* _DOCUMENT EXTRACT_:

========================

In almond: Symptoms include early flowering, stunted growth, leaf rosetting (a disease symptom characterized by short, bunchy growth habit due to shortened internodes and reduction in leaf size), dieback, off-season growth, proliferation of slender shoots, witches"-broom, and smaller pale green leaves (Abou-Jawdah et al., 2002). Witches"-broom symptoms arise mainly from the trunk or roots (Abou-Jawdah et al., 2002). The phytoplasma has also been detected in symptomless almond hosts (Abou-Jawdah et al., 2002).
Some almond cultivars are more susceptible to "Ca. P. phoenicium" than other cultivars. In Lebanon, the Alwani and Awja cultivars are highly susceptible and developed severe symptoms, and the Kachabi cultivar is less severely affected (Verdin et al., 2003). The susceptibility of almond cultivars grown in the United States is not currently known.

========================

* _DATA PROVIDED_:
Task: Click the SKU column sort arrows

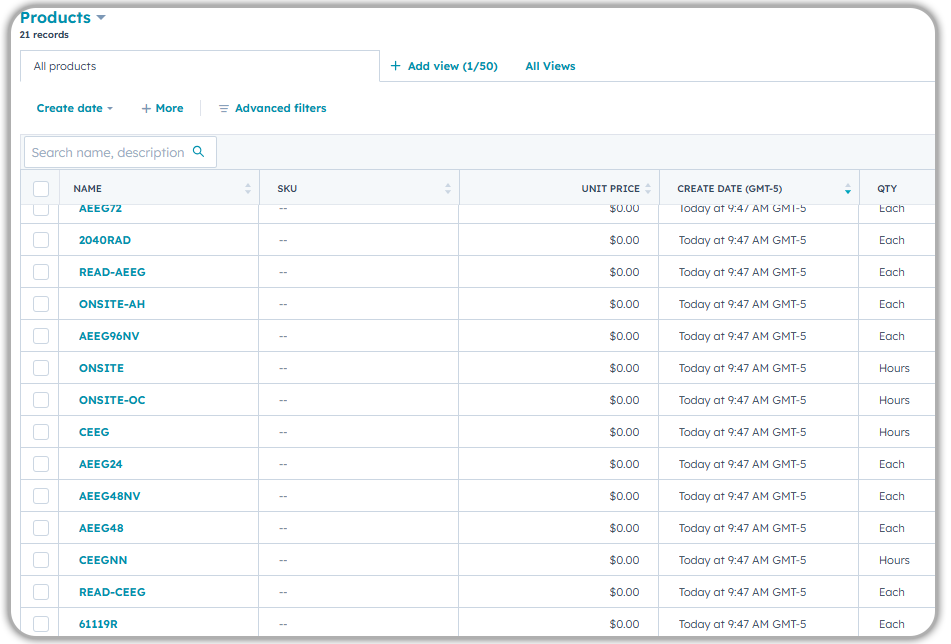Action: click(448, 188)
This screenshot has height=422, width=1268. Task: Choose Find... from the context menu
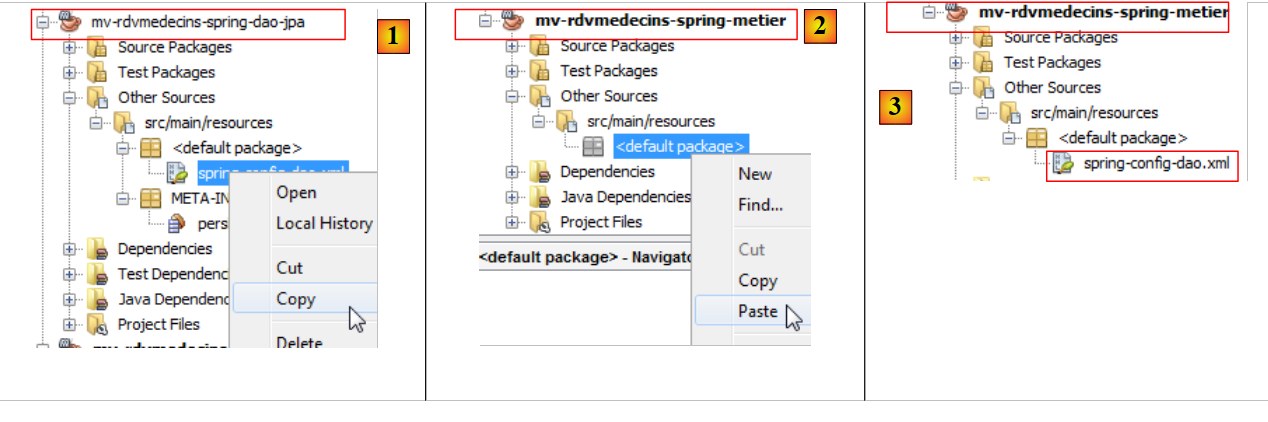[x=760, y=205]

========================

* _THINGS TO DO_:
1 - Answer these about the text on the almond phytoplasma:
(a) Which almond cultivars in Lebanon were highly susceptible?
(b) What causes the short, bunchy growth in leaf rosetting?
(c) What is not currently known about almond cultivars grown in the United States?
2 - Pick up the text on the almond phytoplasma after its last sentence and continue it.

* _ANSWERS BY ITEM NUMBER_:
1 -
(a) Alwani and Awja.
(b) Shortened internodes and reduced leaf size.
(c) Their susceptibility to "Ca. P. phoenicium."

2 -
In peach/nectarine: Symptoms early in the growing season include premature flowering followed by the early development of buds (Molino-Lova et al., 2011). Symptoms later in the growing season include: shoot proliferation, smaller leaves with a pale green color, abnormal flowers (phyllody), and witches"-broom symptoms in rare cases (Abou-Jawdah et al., 2010). Most infected trees do not set any fruit, but some trees bore a limited number of deformed fruits (Abou-Jawdah et al., 2010).